The majority of philosophers of mathematics rightly recognize that they should side with what maths discovers rather than beginning from a pre-determined normative criteria that then dismisses entire branches of mathematics.
I find myself perplexed as to why you would find this irksome when you continually claim that others are lacking a knowledge of a particular text, rather than simply outlining how you understand the text and the claim. It seems that there’s something of a double standard here. However, the fact that you’re applying your standard inconsistently, doing the very thing you’re criticizing me for doing with respect to your remarks about how well I’ve understood Kant or whether I adopt the “standard reading of Kant” (appeal to authority, and a strangely anonymous authority to boot– “das Man”), does not undermine the wisdom of the principle you’re evoking…

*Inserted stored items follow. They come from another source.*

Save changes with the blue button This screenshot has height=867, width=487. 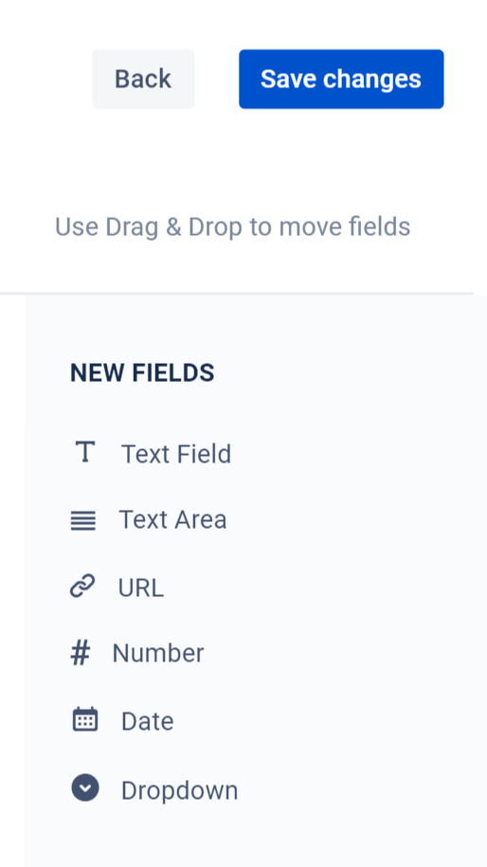point(341,79)
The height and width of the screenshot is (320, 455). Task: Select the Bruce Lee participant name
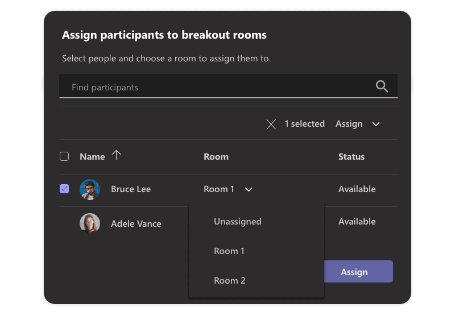click(x=131, y=189)
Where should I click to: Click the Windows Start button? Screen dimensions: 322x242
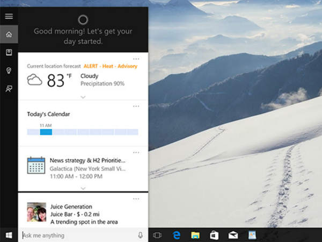(x=9, y=235)
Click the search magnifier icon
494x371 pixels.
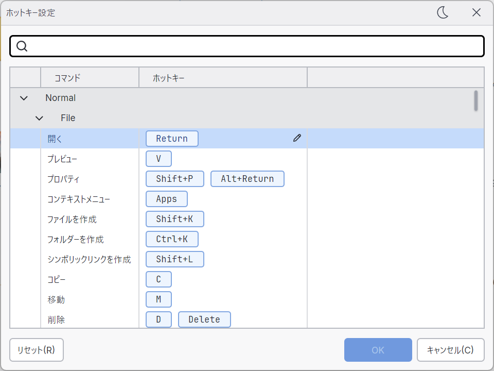(22, 46)
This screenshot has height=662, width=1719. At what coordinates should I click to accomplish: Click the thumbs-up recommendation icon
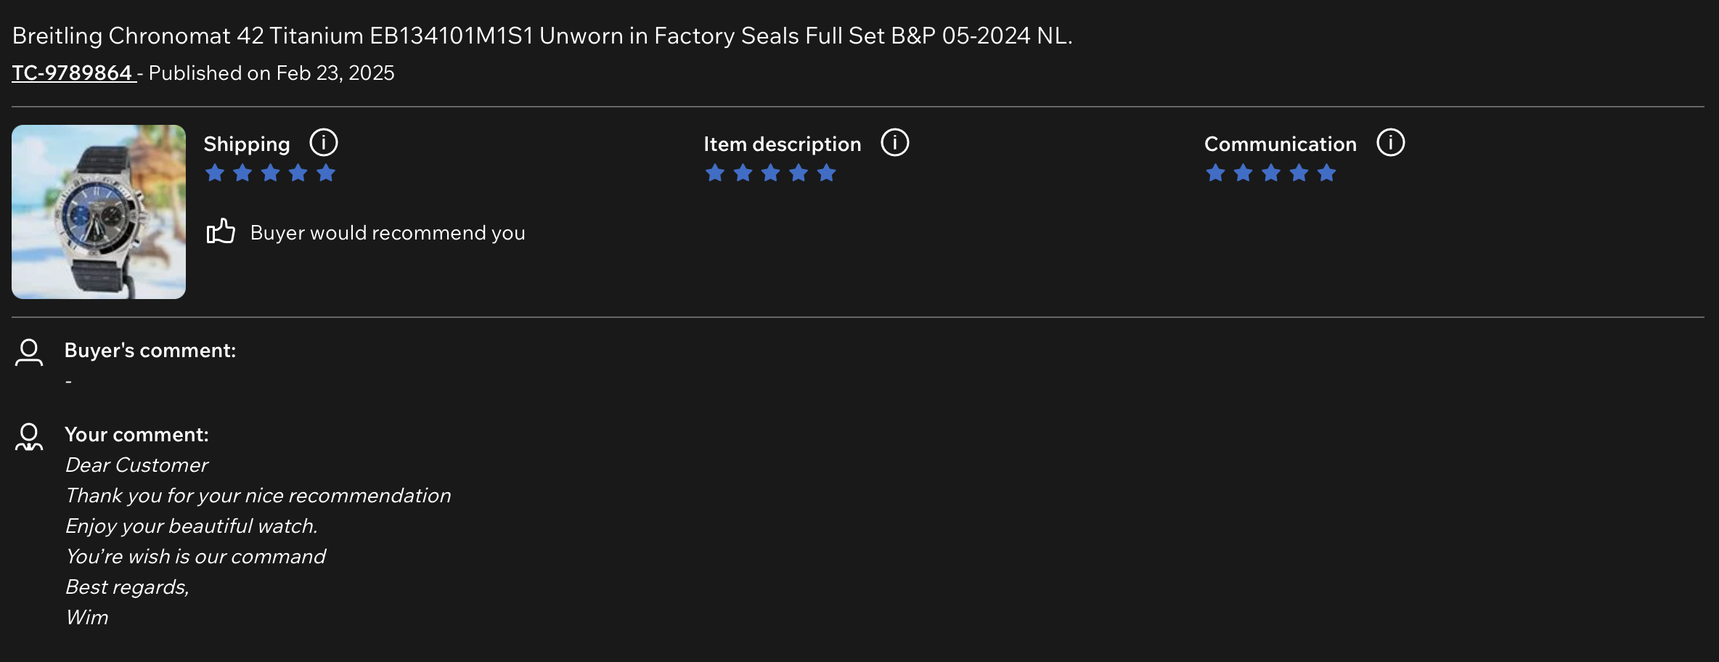[x=221, y=232]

Double standard, you say? I am not making this up, I swear – you indeed just read appeals to authority followed by a reproach of the opponent who apparently appeals to authority in the very same comment – how much more awesome can this get? I need to take a break but I can’t tear my eyes away from this sublime exchange! But several petty remarks are to follow the obvious self-perceived knock-out, just to finish Alexei off, you know, Ivan Drago style:
All this stuff about misinterpreting the text was both insulting and had the air of a petty school professor lecturing an ignorant student.
Translation: “How dare you suggest that I am misinterpreting texts, you Continental scum? How dare you educate me about philosophy? Who do you think you are? Only I am allowed to tell you that you’ve misinterpreted texts! Got it?” Now I am ready to end this discussion, on my terms, not your terms:
At any rate, I think this is a good place to end the discussion because it’s become predictable at this point…
Alexei’s eyes are shot closed with blood, I have to cut his eyes open with a razor: “C’mmon, son, sometimes you win, sometimes you lose, let’s get out of here!” Someone named “Rob” steps into the ring, tries to calm Levi down, but it’s not over just yet:
C’mon Levi, this is really absurd; if you are compelled to feel like you you’ve won, then so be it: you’ve won. now that that’s out of the way, and we’ve prejudged the matter to everyone’s satisfaction, maybe we can get back to something important.
Alexei is not done, that son of a gun, he still wants to continue with it, he’s even kind enough to give Levi his satisfaction – didn’t he see that any conversation with Levi ends either with an embrace of like-minded people or spirals down into an exchange that is very much like the one Alexei is now in?
As for the ethics of debate: I take myself to have always explained what I’ve asserted — I’ve even argued for it, your claims to the contrary notwithstanding. Nor have I told you that you have no knowledge of something. I’ve said — and I stand by this — that I don’t think you’ve finished CPR, and that you have misread the dialectic. On the first score, don’t feel bad, few people have read the whole of CPR. So what. It’s only important because I tried to argue that you’ve got a funny reading of the Dialectic, which could be remedied by looking at the Doctrine of Method.
I like this use of condescending remarks because, if Levi indeed never finished the first Critique and he knows it, it must really sting, he’ll never admit to it, of course, but still – nice shot!
If we can’t have a serious discussion about perceived inadequacies in an interpretation, Levi, then I fail to see why you would make any of your thoughts public.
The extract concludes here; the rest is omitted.